Hessy Elviyah
#Bekasi — Di negeri yang tanahnya subur ini, ada sekelompok tangan
yang merampas hak rakyat. Mereka bukan sekadar pencuri tanah melainkan penguasa
bayaran yang bermain di balik meja, mengubah hukum menjadi senjata dan keadilan
menjadi dagangan.
Hal ini tampak di Desa Segarajaya, Kecamatan Tarumajaya, Kabupaten
Bekasi. Dua warganya mengaku belum menerima pelunasan secara utuh setelah
pembayaran tanah yang telah mereka jual kepada seorang perantara desa sejak
tahun 2022.
Bahkan salah seorang warga mengaku surat-surat tanah masih ada
padanya dan belum berpindah tangan, tetapi tanah tersebut sudah bersertifikat
pembeli. Kini tanah tersebut telah dikuasai oleh PT Tunas Ruang Pelabuhan
Nusantara (TPRN) untuk pembangunan pelabuhan pendaratan ikan (Pilarind.id,
31/1/2025).
Fakta di atas menunjukkan betapa masyarakat kecil terperdaya oleh
para kapitalis. Begitu pula negara, seolah turut memberikan restu untuk kaum
kapitalis merongrong kaum lemah. Rencana pembangunan pelabuhan tetap berjalan
lancar walaupun urusan dengan warga belum selesai.
Mafia Tanah Tumbuh Subur
Mafia tanah menjadi momok menakutkan bagi masyarakat, terutama bagi
mereka yang terancam kehilangan hak atas tanah yang telah mereka miliki secara
sah. Fenomena ini bukan sekadar masalah hukum atau administratif, tetapi juga
mencerminkan bagaimana sistem ekonomi, politik, dan ideologi suatu negara turut
berperan dalam menyuburkan praktik mafia tanah.
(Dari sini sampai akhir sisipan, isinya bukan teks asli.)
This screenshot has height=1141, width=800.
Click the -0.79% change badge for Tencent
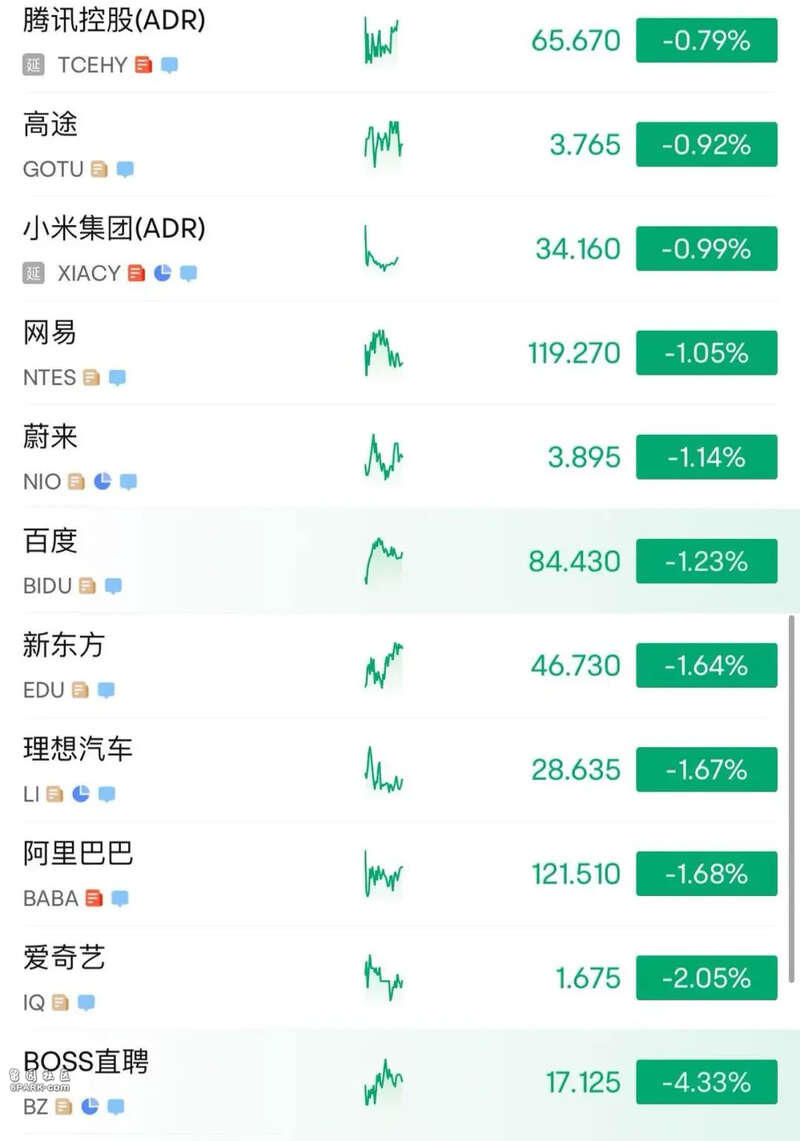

Kapitalisme yang menjadi ideologi negara ini berorientasi pada
kepemilikan pribadi dan keuntungan. Tanah dipandang sebagai komoditas yang
bernilai tinggi yang dapat diperjualbelikan tanpa mempertimbangkan aspek sosial
dan kesejahteraan masyarakat.
Di sisi lain, kapitalisme mendorong akumulasi tanah oleh segelintir
pemodal besar yang melihat tanah sebagai investasi, bukan sebagai kebutuhan
rakyat. Mereka membeli tanah dalam jumlah besar kemudian menjualnya dengan
harga berkali-kali lipat setelah terjadi perubahan tata ruang dan
infrastruktur.
Tak hanya itu, dalam sistem kapitalisme yang berorientasi pada
kepentingan kaum pemodal sering kali terjadi kongkalikong antara pejabat
pemerintah dengan pengusaha tanah untuk memuluskan kepentingan kepemilikan tanah
walaupun harus mengorbankan rakyat kecil. Hal ini menyebabkan kondisi rakyat
kecil menderita dan mereka yang berkuasa semakin meraja.
Di samping itu, sekularisme yang menjadi akidah ideologi kapitalisme
berkontribusi pada mengikisnya nilai-nilai moral dalam pengelolaan aset publik
seperti tanah. Sering kali kebijakan yang diambil berdasarkan pada kepentingan
ekonomi dan politik semata, tanpa mementingkan aspek moralitas dan keadilan
sosial. Akibatnya, praktik korupsi, pemalsuan dokumen, dan pemaksaan penggusuran
menjadi hal yang lazim terjadi.
Sementara itu, liberalisme yang merupakan cabang turunan sistem
kapitalisme berkontribusi menciptakan pasar bebas yang tidak memiliki kontrol
ketat dari negara. Hal ini membuka peluang tanah dibeli, dijual, dan dikuasai
oleh pihak-pihak yang memiliki modal besar tanpa memerhatikan hak rakyat kecil.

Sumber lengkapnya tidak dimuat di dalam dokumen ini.